The Grenadiers have the uncommon and illustrious distinction of having the most Param Vir Chakras, India's highest valour award, among all the Indian Army's Infantry Regiments. Additionally, the Grenadiers have been awarded two Ashok Chakras, seven Maha Vir Chakras, four Kirti Chakras, two Param Vishisht Seva Medals, two Ati Vishisht Seva Medals, two Uttam Yudh Seva Medals, thirty-three Vir Chakras, sixteen Shaurya Chakras, three Yudh Seva Medals, seventy one Sena Medals, and twenty-seven Vishisht Seva Medals.


Victoria Cross


Captain George Murray Rolland, 22 April 1903, Daratoleh, Somaliland


Indian Order of Merit


Subedar Rahim Khan, Palestine (against Turkey), April 1918[6]

Naik Shivlal Dalal (1933)


Param Vir Chakra Recipients


Company Quarter Master Havildar Abdul Hamid, 4th Grenadiers – 1965.

Major Hoshiar Singh, 3rd Grenadiers – 1971.

Grenadier Yogendra Singh Yadav, 18th Grenadiers – 1999.


Maha Vir Chakra Recipients


Major Rajesh Adhikari, MVC (Posthumous), 18 Grenadiers, Kargil War (Operation Vijay) 1999.

Colonel Balwan Singh, MVC, 18 Grenadiers, Kargil War (Operation Vijay) 1999.

Brigadier Rai Singh Yadav, MVC, 2 Grenadiers, Nathu La and Cho La clashes 1967.

2nd Lieutenant GVP Rao, MVC (Posthumous), 4 Grenadiers, Sino-Indian War 1962.

Major Dharam Vir Singh, MVC, 8 Grenadiers, Indo-Pak War of 1971.

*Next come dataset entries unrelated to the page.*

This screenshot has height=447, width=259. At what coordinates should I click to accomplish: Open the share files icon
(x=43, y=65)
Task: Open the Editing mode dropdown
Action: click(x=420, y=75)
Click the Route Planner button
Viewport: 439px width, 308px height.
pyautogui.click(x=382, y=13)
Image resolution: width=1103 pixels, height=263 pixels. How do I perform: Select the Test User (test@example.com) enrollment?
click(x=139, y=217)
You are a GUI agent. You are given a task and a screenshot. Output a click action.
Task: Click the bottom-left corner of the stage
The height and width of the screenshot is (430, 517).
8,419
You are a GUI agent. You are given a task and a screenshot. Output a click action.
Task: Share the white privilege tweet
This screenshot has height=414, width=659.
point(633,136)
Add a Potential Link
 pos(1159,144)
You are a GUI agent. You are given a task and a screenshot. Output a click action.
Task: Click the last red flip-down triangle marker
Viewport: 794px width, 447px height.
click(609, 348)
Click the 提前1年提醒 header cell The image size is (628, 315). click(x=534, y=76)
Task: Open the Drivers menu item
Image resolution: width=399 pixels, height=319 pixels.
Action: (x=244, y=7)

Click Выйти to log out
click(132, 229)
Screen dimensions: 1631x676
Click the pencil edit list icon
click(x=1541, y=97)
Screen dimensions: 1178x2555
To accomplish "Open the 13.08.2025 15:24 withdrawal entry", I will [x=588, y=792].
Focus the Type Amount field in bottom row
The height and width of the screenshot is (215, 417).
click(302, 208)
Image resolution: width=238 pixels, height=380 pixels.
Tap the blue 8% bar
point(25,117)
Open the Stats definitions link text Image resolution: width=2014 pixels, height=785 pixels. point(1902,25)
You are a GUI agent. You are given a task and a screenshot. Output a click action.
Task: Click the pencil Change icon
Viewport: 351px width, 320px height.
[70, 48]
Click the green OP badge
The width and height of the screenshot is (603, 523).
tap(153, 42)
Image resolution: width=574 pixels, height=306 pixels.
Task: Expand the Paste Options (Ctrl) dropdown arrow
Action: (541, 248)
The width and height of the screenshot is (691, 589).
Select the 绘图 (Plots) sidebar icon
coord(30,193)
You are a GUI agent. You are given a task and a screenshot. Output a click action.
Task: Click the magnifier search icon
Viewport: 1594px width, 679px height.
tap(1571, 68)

Lieutenant General Ved Prakash Airy, MVC, 3 Grenadiers, Indo-Pak War of 1971 (Battle of Basantar).


Ashok Chakra Recipients

Major Rajiv Kumar Joon, 22 Grenadiers.

Rakesh Singh (soldier), 22 Grenadiers.



Let me end by recounting a song sung by British Grenadiers during the American Revolution:


“Some talk of Alexander, and some of Hercules,

Of Hector and Lysander, and such great names as these,

But of all the world's brave heroes, there's none that can compare,

with the tow, row, row, row, row, row, for the Grenadier.”